Since the United States does not impose income tax on the recipient of child support, Canada may not, either. This demonstrates one possible use of the income tax treaties: if you can prove that the payment would be nontaxable child support in the United States, a nonresident alien custodial parent abroad may use the income tax treaty between his or her home country and the United States to trump a home country rule that would make the child support taxable.

Paperwork

Paperwork requirements are always a concern when money crosses the border, or one of the parties involved is a nonresident. The Service is fond of obscure reporting requirements and big penalties for late, incomplete, or missing pieces of paper. In tax work, there is a constant nagging doubt: “Is there something lurking out there that I forgot?” In order to dispel fear, we will now prove a negative--there is no extra paperwork required by the IRS for child support payments across borders.

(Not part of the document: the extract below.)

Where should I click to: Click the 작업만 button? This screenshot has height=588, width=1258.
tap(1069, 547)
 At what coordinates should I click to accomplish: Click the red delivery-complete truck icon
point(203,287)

Outbound child support payments

If the payment of child support is outbound--from a U.S. citizen or U.S. resident parent to a minor child living outside the United States, there is only one possible reporting form that could apply: Form 1042 and Form 1042-S. These forms are used to report the payment of U.S.-source fixed, determinable, annual or periodic income to a nonresident alien.The payment of child support is made to satisfy a parent’s legal obligation to support a minor child. It is not a payment of “income” earned by the child. The reporting obligation applies only to “income”, and therefore child support is not a reportable payment.This is true under the Internal Revenue Code. In addition, if the recipient lives in a country that maintains an income tax treaty with the United States, it is almost certainly true that the treaty characterizes the payment as nontaxable as well.

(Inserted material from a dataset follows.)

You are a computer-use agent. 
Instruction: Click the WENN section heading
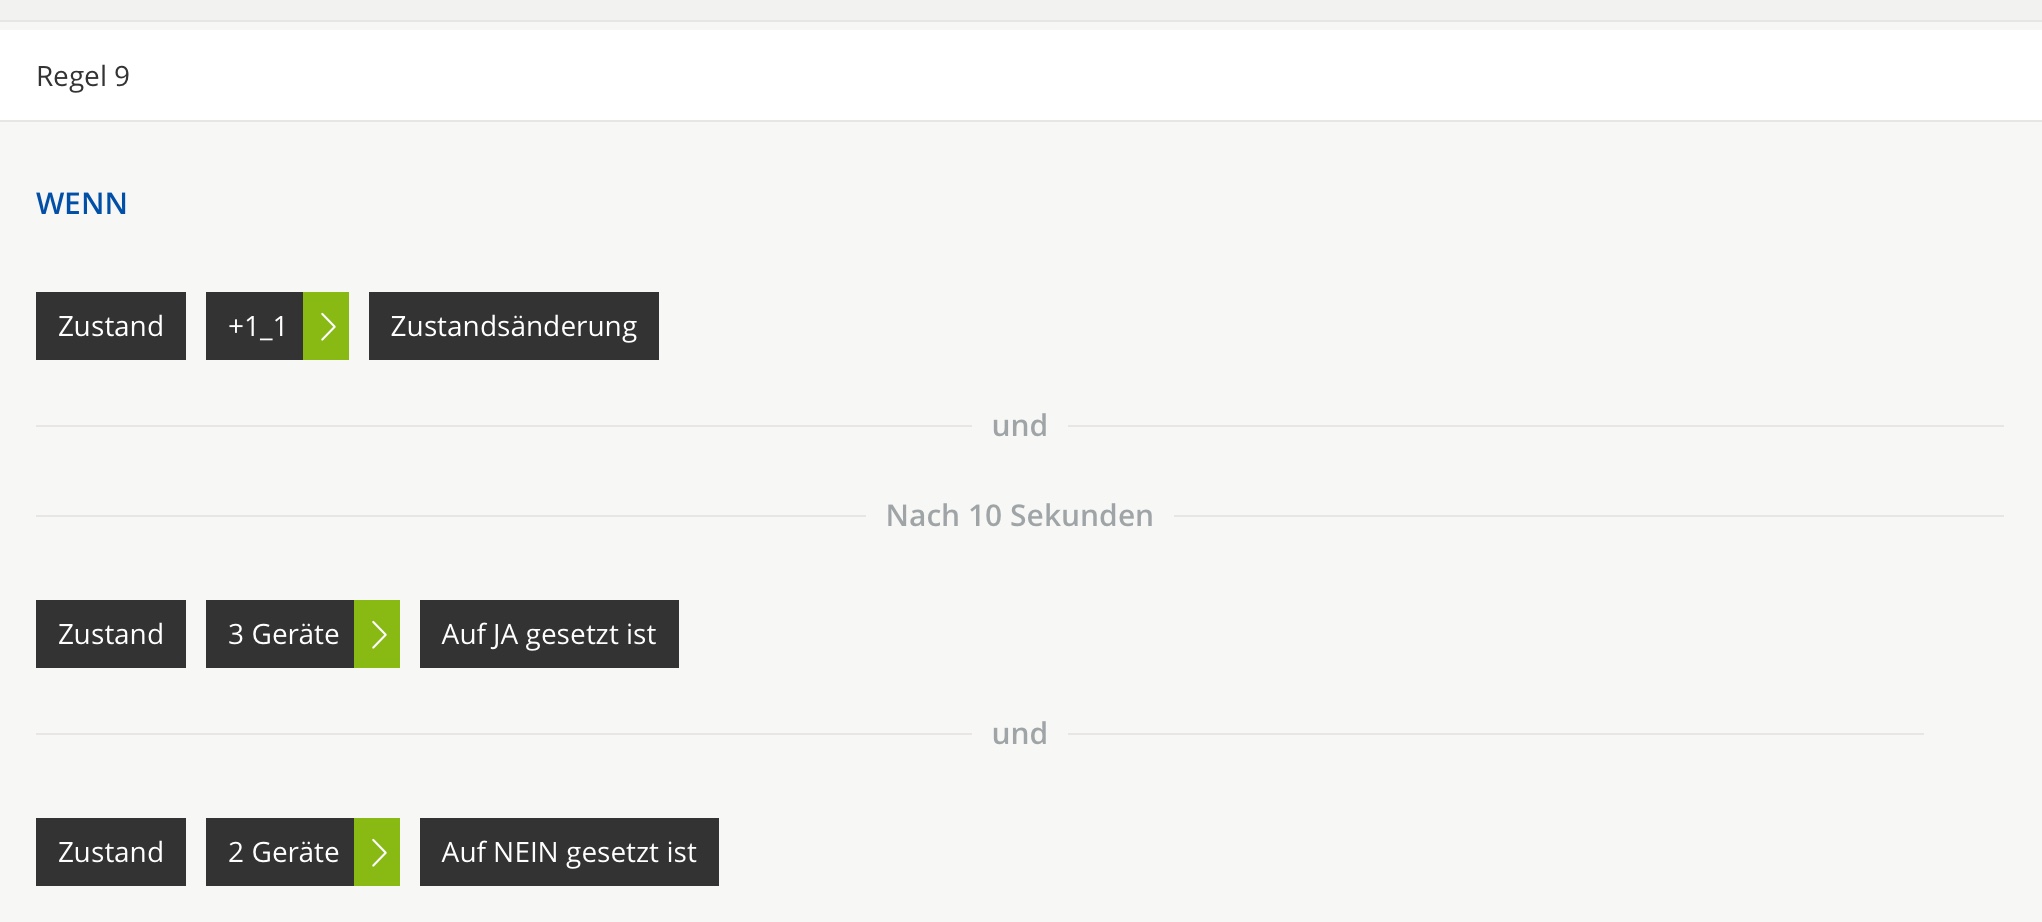[81, 204]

Inbound child support payments

For child support payments received by a U.S.-citizen or U.S.-resident child from a nonresident-nonresident parent, there are similarly no applicable IRS reporting requirements. The only reporting rules that could theoretically apply to inbound payments are the rules requiring U.S. recipients of gifts or bequests from nonresident aliens to declare amounts received in excess of $100,000 per year. This requirement is implemented in Part IV of Form 3520. Only gifts and bequests must be reported.Child support payments made according to a written agreement are not gifts.A gift as “any transaction in which an interest in property is gratuitously passed or conferred upon another, regardless of the means or device employed.” A gratuitous transfer is one where you give more than you get back. When you get something back, you receive “consideration”, in legal jargon. If the value of what you get back is equal to what you gave, there is no gift. Thus, if you make a voluntary transfer and receive nothing back in return, you have made a gift.The Regulations extends the definition of a gift to “dispositions of property for a consideration to the extent that the value of the property transferred by the donor exceeds the value in money or money’s worth of the consideration given therefor.” Where a husband and wife enter into a written agreement in connection with a divorce, a reasonable allowance for support of minor children is deemed in full and adequate consideration in money or money’s worth. Since the money received as child support is not a gift under gift tax principles, it is not required to be reported on Form 3520 as such.